═════ Records supplied

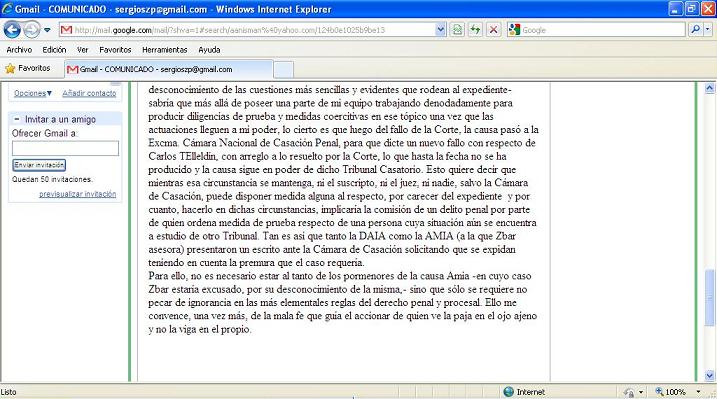Image resolution: width=717 pixels, height=399 pixels.
Task: Open the Archivo menu
Action: point(19,50)
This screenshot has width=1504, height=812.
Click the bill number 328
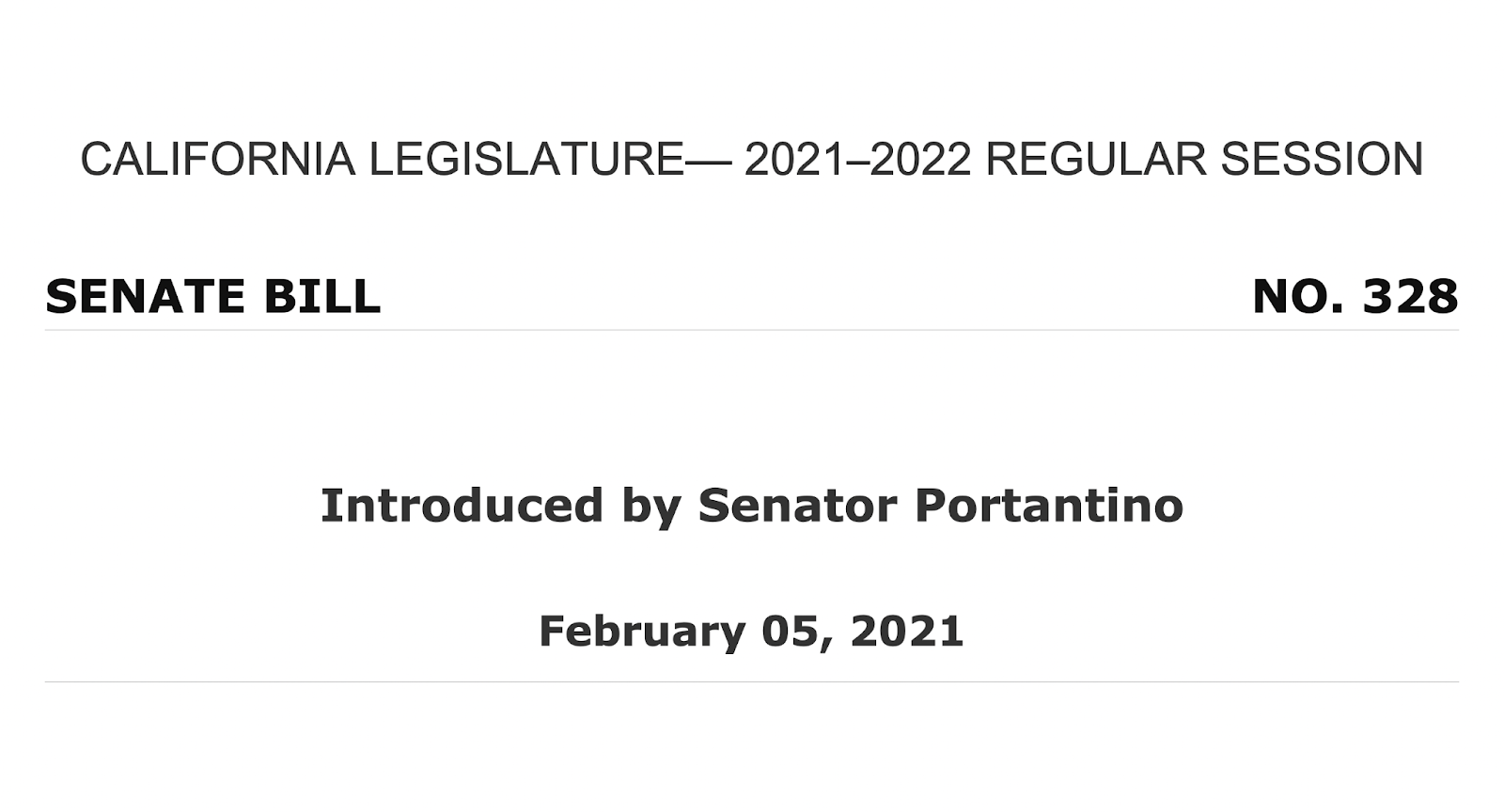[1410, 297]
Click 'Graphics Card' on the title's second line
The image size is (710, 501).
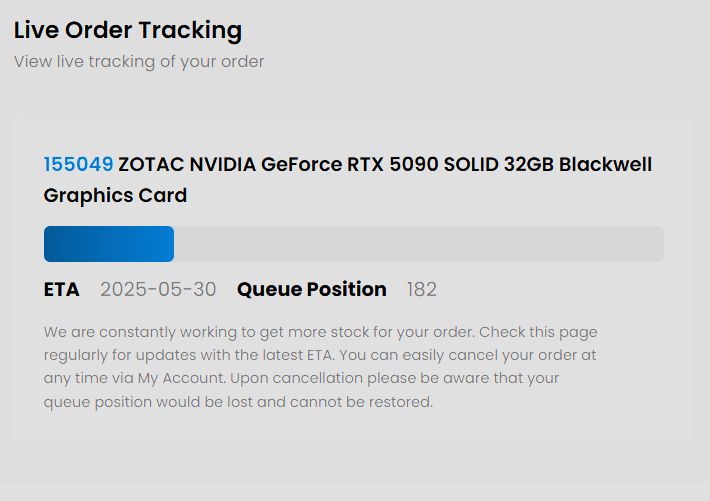click(115, 195)
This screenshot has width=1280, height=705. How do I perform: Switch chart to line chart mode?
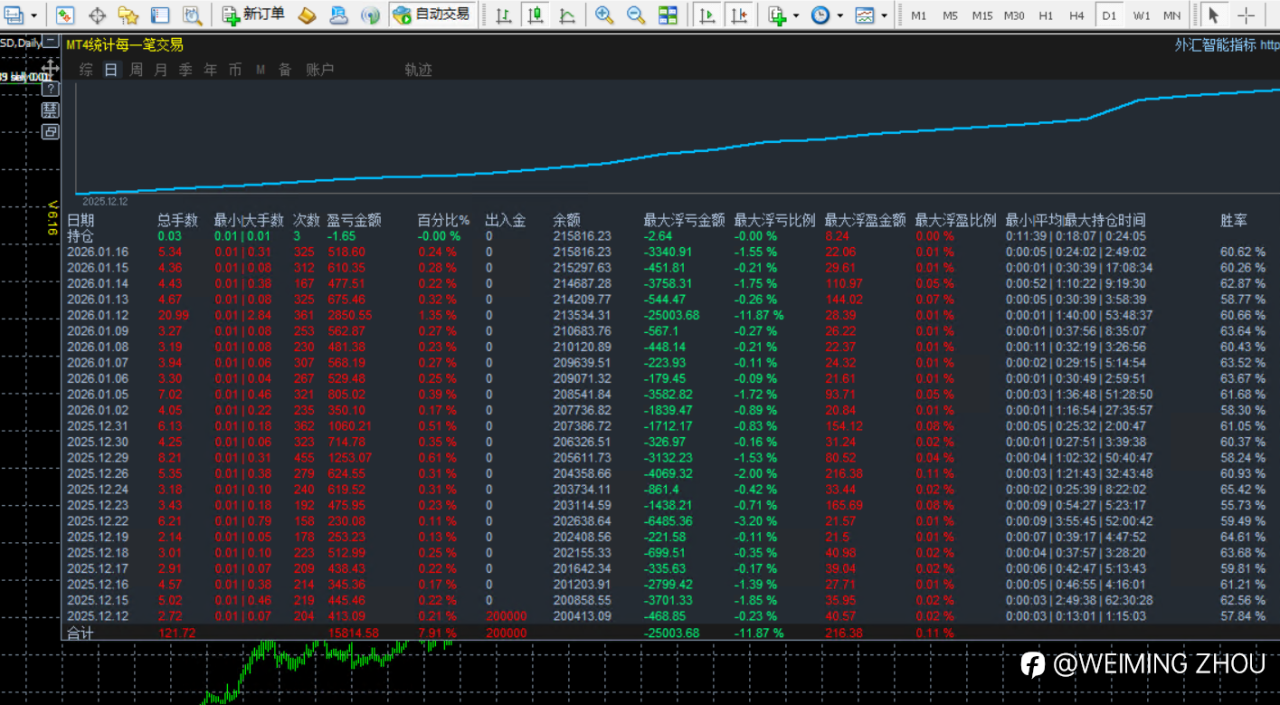point(567,15)
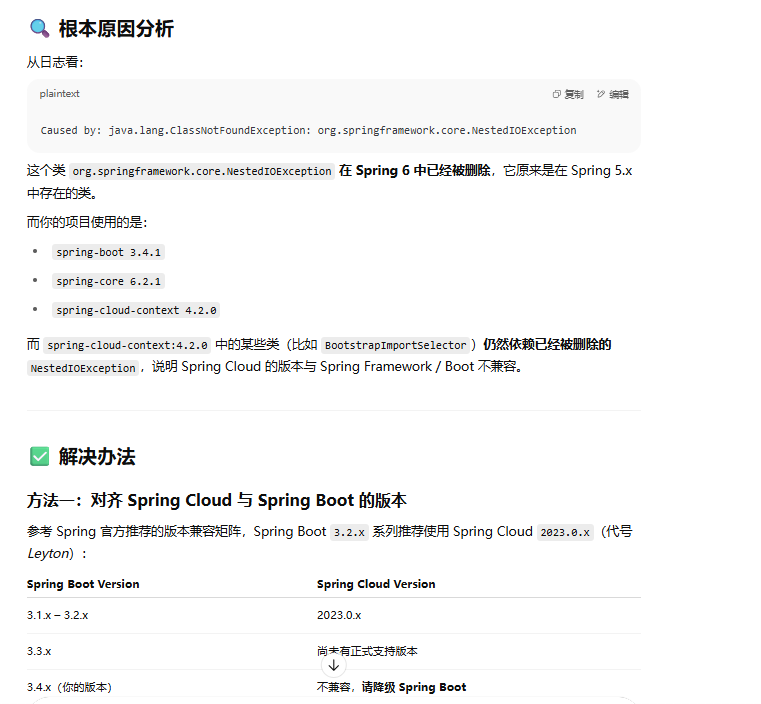Viewport: 761px width, 704px height.
Task: Click the 3.2.x inline code snippet
Action: (349, 532)
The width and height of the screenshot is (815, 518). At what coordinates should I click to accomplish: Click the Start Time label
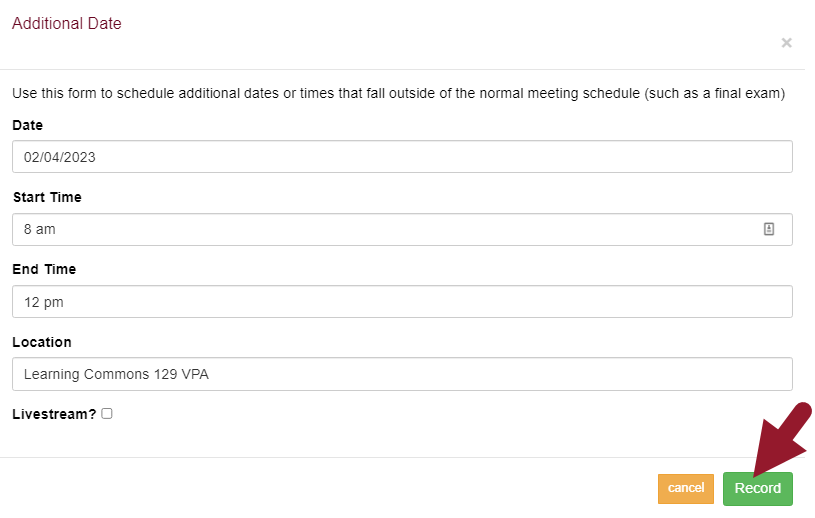(x=47, y=197)
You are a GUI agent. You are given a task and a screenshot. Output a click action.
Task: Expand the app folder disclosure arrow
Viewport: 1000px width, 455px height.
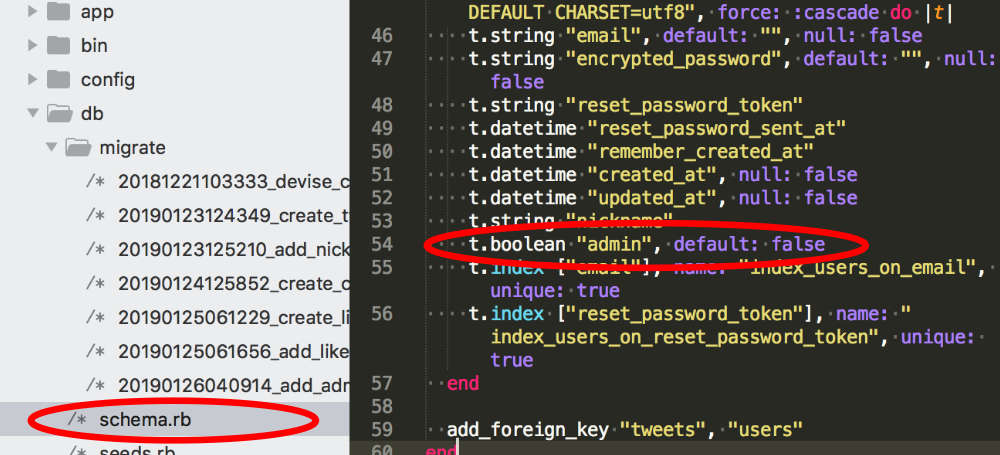click(x=32, y=12)
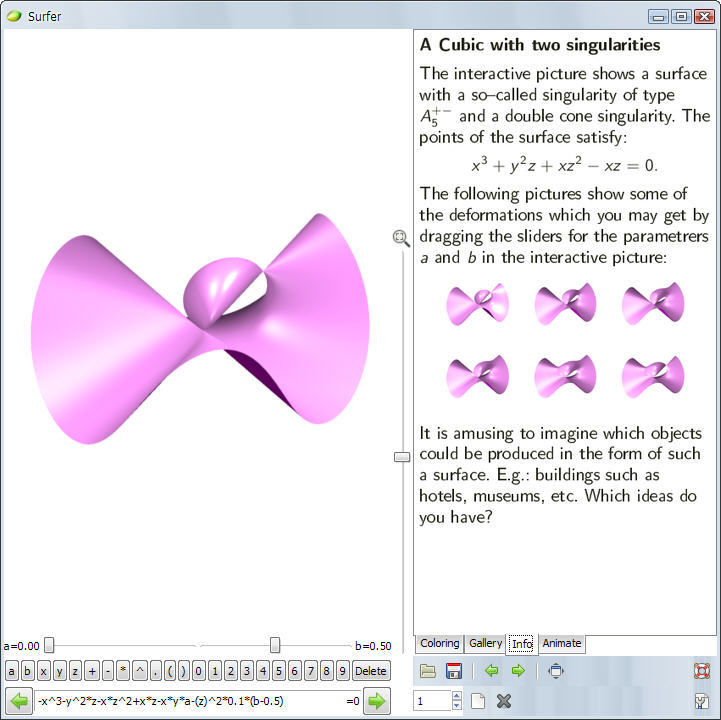Viewport: 721px width, 720px height.
Task: Switch to the Coloring tab
Action: [439, 643]
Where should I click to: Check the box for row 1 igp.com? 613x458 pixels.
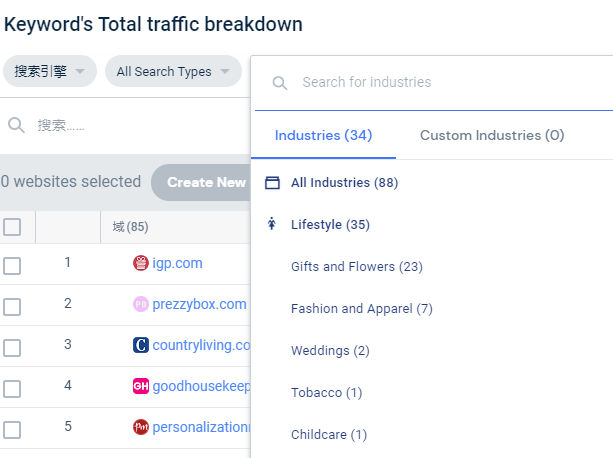(12, 265)
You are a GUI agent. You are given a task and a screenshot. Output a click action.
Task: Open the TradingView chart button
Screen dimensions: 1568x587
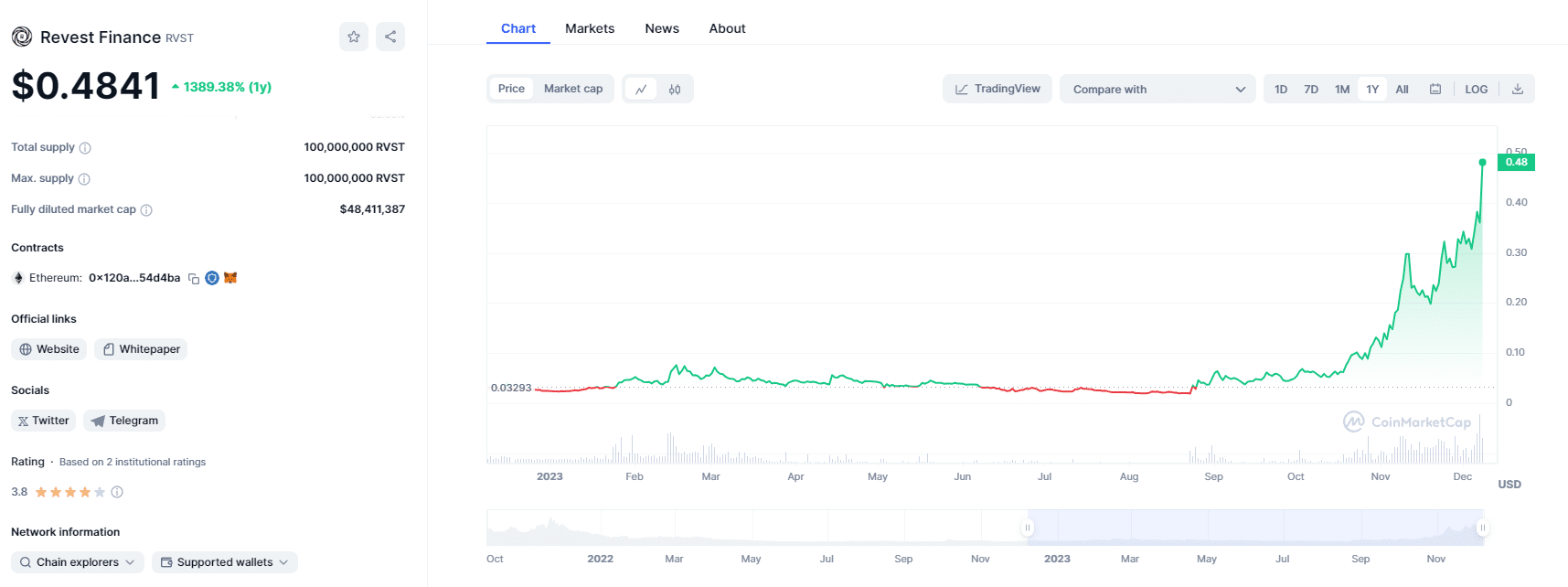997,89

══════════

About this exercise
Without the pictures, transcribe exactly the lines above from the one containing "The image size is (710, 501)." through the last.

Result below
The image size is (710, 501).
click(115, 195)
This screenshot has width=1280, height=705. How do I perform: Switch chart to line chart mode?
point(567,15)
Viewport: 761px width, 704px height.
Task: Click the 3.2.x inline code snippet
Action: (349, 532)
The width and height of the screenshot is (815, 518). At what coordinates should I click to accomplish: Click the Start Time label
(x=47, y=197)
You are a GUI agent. You are given a task and a screenshot. Output a click action.
Task: Expand the app folder disclosure arrow
Viewport: 1000px width, 455px height.
click(x=32, y=12)
Viewport: 721px width, 720px height.
Task: Switch to the Coloring tab
Action: [439, 643]
Where should I click to: Check the box for row 1 igp.com? 613x458 pixels.
(12, 265)
You are a GUI agent. You are given a task and a screenshot. Output a click action.
Task: Open the TradingView chart button
Screen dimensions: 1568x587
997,89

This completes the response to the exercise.